As Charles Darwin, the father of the Theory of Evolution, famous observed: “It is the long history of humankind (and animal kind, too) those who learned to collaborate and improvise most effectively have prevailed.” Oliver Wendell Holmes shared a similar sentiment: “Many ideas grow better when transplanted into another’s mind than the one where they sprang up.”

Being able to collaborate with your team effectively is essential to its success, but what if the members of your team are not physically present? A staggering 37 percent of all U.S. workers now telecommute, according to recent analysis. Collaborating with remote team members is nearly unavoidable, no matter what your business is or how much in house capacity you’ve cultivated.

Follow these tips to encourage productivity and great relationships with your remote workers:

1. Practice good email etiquette.

Every email should be clear and concise. Train your team members in your desired email protocol. Be specific about what you expect, and provide feedback regarding style, tone and timeliness, especially with respect to client management. Practice what you preach. When you receive an email from a team member, reply to it as soon as you can. If you won’t be able to fully respond in a timely manner, send a short note to let the sender know that you haven’t forgotten him or her. Consider discussing/implementing David Allen’s productivity rules for permanently ship-shapeemail inboxes.

2. Encourage phone calls.

When an urgent matter arises or an email isn’t clear, encourage your team members to call you directly. Likewise, if you need clarification or immediate action on the part of a team member, don’t hesitate to call. Train all members of your team to return your phone calls as soon as possible. Avoid passive aggressive behavior and sitcom-like errors and omissions by creating a process that forces open communication.

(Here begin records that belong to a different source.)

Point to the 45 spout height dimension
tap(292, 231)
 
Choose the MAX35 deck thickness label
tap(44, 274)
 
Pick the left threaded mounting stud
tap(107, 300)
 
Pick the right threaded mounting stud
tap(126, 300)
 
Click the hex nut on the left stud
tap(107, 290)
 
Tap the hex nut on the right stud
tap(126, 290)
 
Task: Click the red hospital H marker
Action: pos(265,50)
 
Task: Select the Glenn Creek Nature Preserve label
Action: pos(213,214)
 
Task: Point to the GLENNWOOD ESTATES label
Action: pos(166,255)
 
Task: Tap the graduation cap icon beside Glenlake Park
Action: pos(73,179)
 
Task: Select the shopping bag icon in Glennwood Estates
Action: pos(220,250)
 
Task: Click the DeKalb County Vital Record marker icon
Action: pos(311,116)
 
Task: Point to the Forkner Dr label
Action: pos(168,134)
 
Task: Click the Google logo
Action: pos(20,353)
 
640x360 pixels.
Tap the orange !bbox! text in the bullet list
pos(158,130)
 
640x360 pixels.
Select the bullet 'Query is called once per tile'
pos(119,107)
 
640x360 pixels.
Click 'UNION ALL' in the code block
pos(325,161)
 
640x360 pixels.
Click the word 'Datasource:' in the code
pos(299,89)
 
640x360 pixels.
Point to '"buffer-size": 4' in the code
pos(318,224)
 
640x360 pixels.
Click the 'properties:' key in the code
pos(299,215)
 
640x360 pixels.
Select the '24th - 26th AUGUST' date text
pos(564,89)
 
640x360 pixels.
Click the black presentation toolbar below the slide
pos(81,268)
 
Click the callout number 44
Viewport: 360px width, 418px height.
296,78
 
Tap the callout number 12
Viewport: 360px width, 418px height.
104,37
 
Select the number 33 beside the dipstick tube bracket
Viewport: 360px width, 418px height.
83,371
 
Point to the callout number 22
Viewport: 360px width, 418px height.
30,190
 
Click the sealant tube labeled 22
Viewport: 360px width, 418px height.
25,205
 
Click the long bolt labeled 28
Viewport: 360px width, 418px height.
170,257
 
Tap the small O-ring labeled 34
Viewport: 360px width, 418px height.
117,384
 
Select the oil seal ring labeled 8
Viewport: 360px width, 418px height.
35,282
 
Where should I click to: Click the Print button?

3. Reserve time to talk face-to-face.

Even though your remote team members aren’t in the office with you, you can still speak face-to-face with the help of technologies such as Google Hangouts, Skype and FaceTime. When important topics require more in-depth discussion, these virtual meetings break down the barriers and encourage faster, more effective problem solving. Regular face-to-face meetings also help your team members to become more comfortable with one another, which facilitates better communication in the future. Finally, remember that body language conveys a tremendous amount of information that the content of language and even voice inflections cannot describe – you need that full visual to get a sense of what’s going on with your virtual team.